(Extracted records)
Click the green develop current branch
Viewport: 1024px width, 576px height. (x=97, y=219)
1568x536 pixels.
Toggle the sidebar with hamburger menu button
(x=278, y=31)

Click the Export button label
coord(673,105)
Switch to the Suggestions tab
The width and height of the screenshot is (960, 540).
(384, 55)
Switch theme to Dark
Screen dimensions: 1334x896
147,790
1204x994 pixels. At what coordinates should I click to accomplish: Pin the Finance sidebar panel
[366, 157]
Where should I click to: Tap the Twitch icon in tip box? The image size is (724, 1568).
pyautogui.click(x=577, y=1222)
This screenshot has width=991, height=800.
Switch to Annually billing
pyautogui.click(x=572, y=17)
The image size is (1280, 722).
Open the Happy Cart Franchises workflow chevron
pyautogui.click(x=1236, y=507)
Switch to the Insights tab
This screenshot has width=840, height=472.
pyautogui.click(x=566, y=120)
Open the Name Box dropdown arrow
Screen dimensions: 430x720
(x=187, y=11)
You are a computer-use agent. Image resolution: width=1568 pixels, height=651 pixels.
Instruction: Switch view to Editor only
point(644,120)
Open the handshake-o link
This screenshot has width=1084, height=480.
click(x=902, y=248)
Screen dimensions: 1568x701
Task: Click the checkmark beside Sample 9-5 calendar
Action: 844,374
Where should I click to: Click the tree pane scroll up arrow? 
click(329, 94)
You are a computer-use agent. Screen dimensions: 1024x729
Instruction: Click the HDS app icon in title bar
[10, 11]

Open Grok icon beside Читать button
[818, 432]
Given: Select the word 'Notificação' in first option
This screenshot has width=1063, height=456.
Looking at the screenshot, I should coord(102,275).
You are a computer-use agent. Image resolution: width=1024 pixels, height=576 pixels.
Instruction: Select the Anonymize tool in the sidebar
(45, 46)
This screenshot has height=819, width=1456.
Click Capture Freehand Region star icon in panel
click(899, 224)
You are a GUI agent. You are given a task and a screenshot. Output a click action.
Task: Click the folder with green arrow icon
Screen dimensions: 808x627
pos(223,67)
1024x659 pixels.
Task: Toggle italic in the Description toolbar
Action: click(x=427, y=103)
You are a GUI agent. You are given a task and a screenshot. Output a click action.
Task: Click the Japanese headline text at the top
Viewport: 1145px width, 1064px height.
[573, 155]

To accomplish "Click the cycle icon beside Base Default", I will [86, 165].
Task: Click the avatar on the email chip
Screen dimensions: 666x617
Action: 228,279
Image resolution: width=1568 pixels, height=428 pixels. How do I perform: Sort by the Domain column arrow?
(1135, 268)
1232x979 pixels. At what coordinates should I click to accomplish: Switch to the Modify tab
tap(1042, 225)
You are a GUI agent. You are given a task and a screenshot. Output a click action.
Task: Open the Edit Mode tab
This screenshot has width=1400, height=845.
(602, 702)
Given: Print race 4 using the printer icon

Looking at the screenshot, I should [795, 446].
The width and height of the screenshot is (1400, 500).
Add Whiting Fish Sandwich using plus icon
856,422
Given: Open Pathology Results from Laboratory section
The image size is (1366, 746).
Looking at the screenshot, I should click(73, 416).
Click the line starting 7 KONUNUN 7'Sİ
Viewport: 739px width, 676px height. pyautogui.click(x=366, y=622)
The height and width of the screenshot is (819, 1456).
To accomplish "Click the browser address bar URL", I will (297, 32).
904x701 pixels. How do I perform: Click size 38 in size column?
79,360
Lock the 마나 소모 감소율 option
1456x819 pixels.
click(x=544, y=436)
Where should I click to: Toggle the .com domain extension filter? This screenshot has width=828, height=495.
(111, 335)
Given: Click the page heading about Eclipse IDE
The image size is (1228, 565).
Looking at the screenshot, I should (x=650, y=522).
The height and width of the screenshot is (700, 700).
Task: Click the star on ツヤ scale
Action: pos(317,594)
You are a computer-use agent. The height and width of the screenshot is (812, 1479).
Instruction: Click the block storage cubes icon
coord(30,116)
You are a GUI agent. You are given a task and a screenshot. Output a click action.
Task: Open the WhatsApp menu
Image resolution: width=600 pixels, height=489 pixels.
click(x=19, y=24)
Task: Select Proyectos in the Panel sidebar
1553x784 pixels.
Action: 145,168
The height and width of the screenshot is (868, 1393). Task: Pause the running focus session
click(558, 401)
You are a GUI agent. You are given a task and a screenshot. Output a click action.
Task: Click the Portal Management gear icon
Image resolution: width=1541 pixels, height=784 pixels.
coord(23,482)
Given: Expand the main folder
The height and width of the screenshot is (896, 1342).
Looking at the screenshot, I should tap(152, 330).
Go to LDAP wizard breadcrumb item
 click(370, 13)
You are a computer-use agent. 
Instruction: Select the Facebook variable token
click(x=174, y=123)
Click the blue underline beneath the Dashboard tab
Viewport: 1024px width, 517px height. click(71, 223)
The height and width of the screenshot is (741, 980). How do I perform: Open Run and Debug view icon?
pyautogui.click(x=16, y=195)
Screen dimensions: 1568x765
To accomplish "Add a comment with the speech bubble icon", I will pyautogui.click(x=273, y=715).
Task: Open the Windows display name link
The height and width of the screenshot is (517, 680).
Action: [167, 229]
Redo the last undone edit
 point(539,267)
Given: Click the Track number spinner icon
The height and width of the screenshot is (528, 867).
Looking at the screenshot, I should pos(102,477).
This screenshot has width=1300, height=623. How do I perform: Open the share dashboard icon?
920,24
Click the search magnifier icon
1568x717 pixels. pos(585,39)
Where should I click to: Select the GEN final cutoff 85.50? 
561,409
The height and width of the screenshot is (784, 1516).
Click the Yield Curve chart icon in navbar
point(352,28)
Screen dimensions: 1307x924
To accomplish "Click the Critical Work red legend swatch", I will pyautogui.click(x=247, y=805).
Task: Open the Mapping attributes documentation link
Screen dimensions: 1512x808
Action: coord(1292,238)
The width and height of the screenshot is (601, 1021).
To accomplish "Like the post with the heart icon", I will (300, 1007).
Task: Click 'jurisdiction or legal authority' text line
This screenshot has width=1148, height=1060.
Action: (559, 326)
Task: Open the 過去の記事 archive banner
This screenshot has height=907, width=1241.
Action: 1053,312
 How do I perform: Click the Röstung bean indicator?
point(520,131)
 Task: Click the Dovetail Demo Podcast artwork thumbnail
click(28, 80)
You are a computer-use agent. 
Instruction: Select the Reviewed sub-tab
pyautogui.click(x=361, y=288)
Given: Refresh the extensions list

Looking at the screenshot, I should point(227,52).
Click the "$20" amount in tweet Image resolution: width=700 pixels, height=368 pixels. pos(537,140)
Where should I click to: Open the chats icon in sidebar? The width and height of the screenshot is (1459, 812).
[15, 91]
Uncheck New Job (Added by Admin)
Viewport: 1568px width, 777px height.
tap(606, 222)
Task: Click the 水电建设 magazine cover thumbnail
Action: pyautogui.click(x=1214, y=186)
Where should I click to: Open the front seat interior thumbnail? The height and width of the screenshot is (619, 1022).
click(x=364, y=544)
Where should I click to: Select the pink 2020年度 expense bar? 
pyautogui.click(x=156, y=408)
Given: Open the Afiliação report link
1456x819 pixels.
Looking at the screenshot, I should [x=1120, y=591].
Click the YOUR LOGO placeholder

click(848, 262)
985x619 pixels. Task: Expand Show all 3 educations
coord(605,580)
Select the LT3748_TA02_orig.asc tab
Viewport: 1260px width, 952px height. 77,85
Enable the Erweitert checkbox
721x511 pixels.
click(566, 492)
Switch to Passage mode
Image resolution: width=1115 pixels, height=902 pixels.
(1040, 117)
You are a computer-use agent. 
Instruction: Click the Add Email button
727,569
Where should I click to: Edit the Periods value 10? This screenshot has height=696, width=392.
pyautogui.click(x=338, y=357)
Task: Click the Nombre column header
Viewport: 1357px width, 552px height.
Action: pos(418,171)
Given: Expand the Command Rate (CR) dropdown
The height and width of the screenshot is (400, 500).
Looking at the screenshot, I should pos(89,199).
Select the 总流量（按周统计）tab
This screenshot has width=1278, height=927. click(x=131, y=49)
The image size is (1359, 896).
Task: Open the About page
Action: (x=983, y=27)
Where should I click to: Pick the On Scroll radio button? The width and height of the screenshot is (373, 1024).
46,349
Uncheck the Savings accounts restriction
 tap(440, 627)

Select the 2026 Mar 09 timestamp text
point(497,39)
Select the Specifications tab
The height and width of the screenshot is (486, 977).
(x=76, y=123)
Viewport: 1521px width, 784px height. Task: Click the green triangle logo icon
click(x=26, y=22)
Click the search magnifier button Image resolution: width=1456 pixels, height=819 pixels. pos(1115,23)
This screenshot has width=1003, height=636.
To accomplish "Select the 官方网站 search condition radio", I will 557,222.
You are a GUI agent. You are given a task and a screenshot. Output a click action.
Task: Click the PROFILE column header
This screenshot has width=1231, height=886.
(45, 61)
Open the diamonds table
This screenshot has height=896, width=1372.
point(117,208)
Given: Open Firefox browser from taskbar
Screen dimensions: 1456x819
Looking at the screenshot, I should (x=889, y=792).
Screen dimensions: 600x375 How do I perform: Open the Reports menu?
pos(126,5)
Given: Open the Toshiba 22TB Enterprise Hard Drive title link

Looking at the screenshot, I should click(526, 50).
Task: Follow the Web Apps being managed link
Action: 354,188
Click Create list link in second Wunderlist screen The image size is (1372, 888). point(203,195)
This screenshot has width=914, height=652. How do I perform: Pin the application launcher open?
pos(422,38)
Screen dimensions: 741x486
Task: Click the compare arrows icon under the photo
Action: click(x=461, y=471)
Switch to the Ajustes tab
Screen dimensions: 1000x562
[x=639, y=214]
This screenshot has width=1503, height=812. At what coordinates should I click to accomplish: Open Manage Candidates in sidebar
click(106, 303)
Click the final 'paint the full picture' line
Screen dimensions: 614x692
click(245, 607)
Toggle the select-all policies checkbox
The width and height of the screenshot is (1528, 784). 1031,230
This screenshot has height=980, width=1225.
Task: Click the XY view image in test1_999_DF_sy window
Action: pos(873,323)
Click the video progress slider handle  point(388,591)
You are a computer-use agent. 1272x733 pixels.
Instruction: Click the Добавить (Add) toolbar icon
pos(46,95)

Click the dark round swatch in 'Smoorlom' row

● GOAL
Repeat the entries between the lines containing "The height and width of the screenshot is (784, 1516)." and "will (300, 1007).", inclusive.

● THE RESULT
The height and width of the screenshot is (784, 1516).
Click the Yield Curve chart icon in navbar
point(352,28)
Screen dimensions: 1307x924
To accomplish "Click the Critical Work red legend swatch", I will pyautogui.click(x=247, y=805).
Task: Open the Mapping attributes documentation link
Screen dimensions: 1512x808
Action: coord(1292,238)
The width and height of the screenshot is (601, 1021).
To accomplish "Like the post with the heart icon", I will (300, 1007).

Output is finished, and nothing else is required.